A tax tribunal has delivered a ruling that could force the government to amend the Finance Act of 1994 to try and solve a vexed problem that has resulted in disputed service tax claims of thousands of crores.
The Custom Excise & Service Tax Appellate Tribunal said in a recent ruling that the wording of the Act is such that exporters of services such as software and business process outsourcing companies cannot claim credit for taxes paid on inputs used by them.
The government has amended the rules governing the export of services and issued a number of circulars to clarify the issue but the tribunal said that only a change to 1994 enactment will meet the case.
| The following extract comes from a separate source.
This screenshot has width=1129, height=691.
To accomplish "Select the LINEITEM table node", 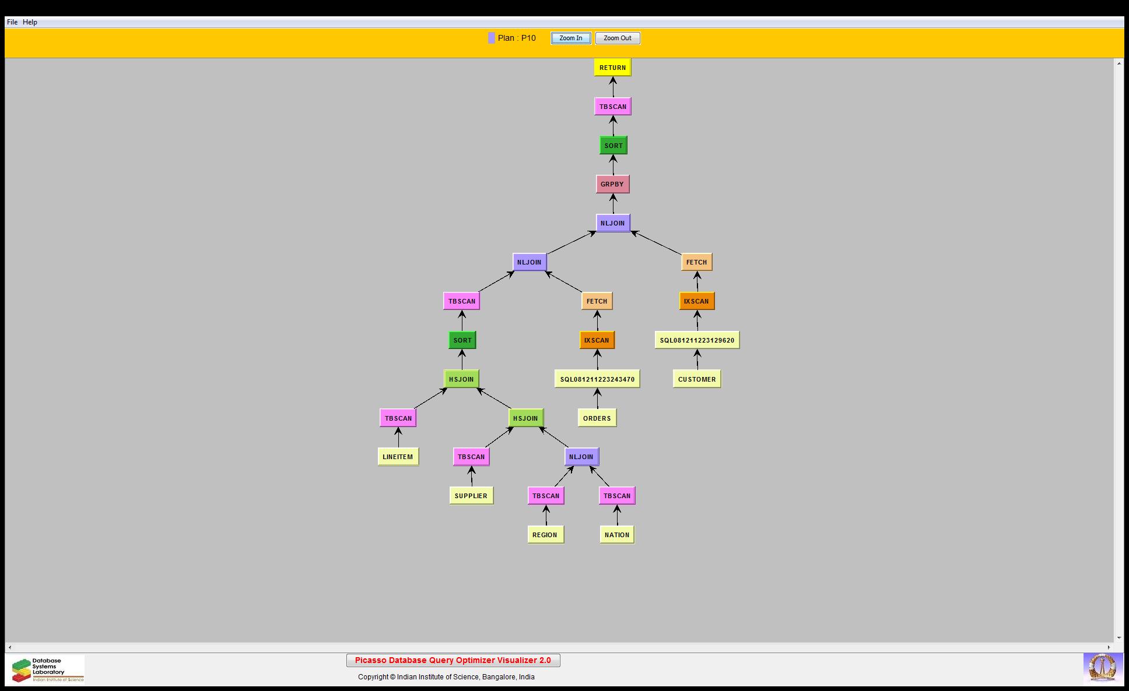I will tap(398, 457).
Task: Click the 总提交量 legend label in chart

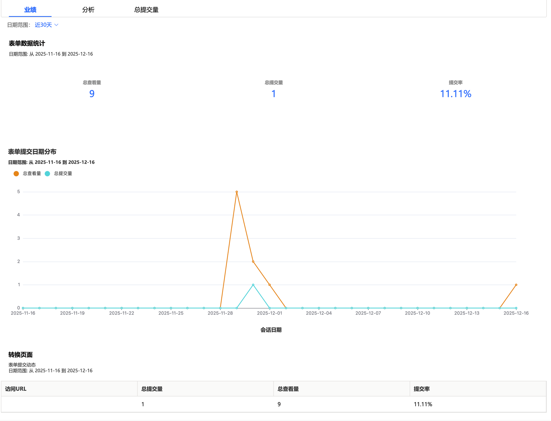Action: click(63, 174)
The rules and notifications issued under the enabling power under the Act cannot expand the mandate given under the enactment and cannot make provision for allowing credit in excess of what is stipulated under the law, the tribunal wrote while deciding on an appeal by Kbace Tech.
Input tax refunds on services has been a contentious issue for a while, with the main point of dispute being the proof of linkage between the input services used and the output services exported.
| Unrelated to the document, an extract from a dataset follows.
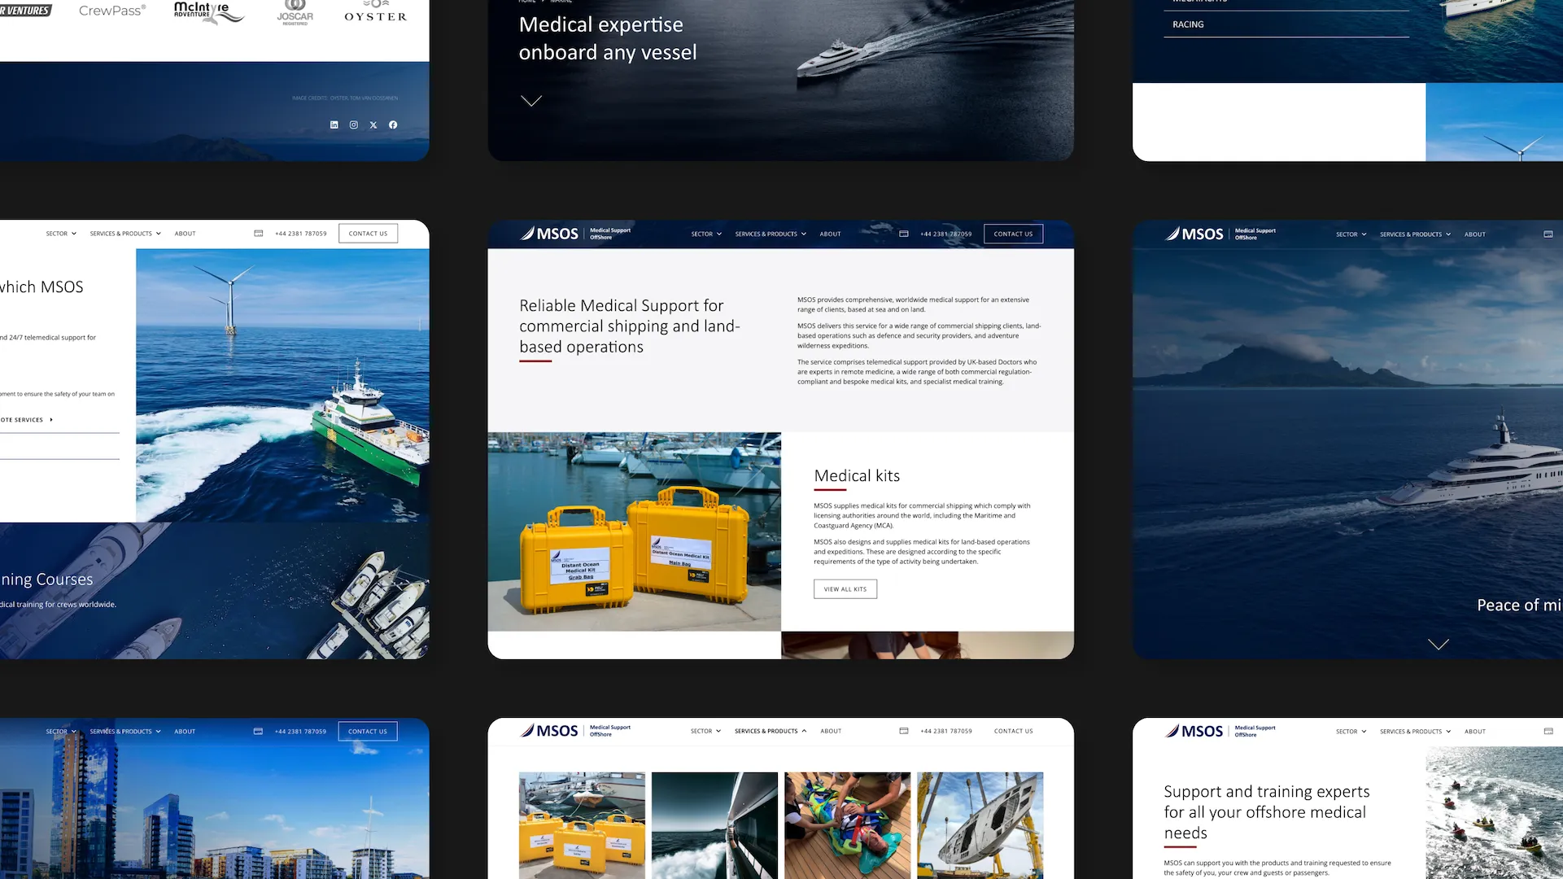1563x879 pixels.
Task: Select the RACING menu entry
Action: point(1188,24)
The latest attempt to untangle the problem was in January, when the Central Board of Excise and Customs (CBEC) issued a circular to make it easier for companies to get refund for accumulated input credit after intense lobbying by the software industry body Nasscom.
It cleared the ambiguity over the definition of services used as inputs by technology and BPO companies. Service tax paid on inputs such as transportation of staff, telecom facilities, software maintenance and upgrades, hiring of recruitment agencies and other related services was made eligible for refund. It also directed its field officials to make pending service tax refunds within 30 days.
Industry will take this up. I am sure the CBEC, which had only clarified the interpretation of the law, will itself take care, Nasscom president Som Mittal said.
Prasad Paranjpe, a partner at PDS Legal, was of the view that the tribunals decision unsettles the principle of allowing Cenvat credit by challenging the existence of the rule which allows the credit and which has been tested and held to be favourable by the Supreme Court and the high courts.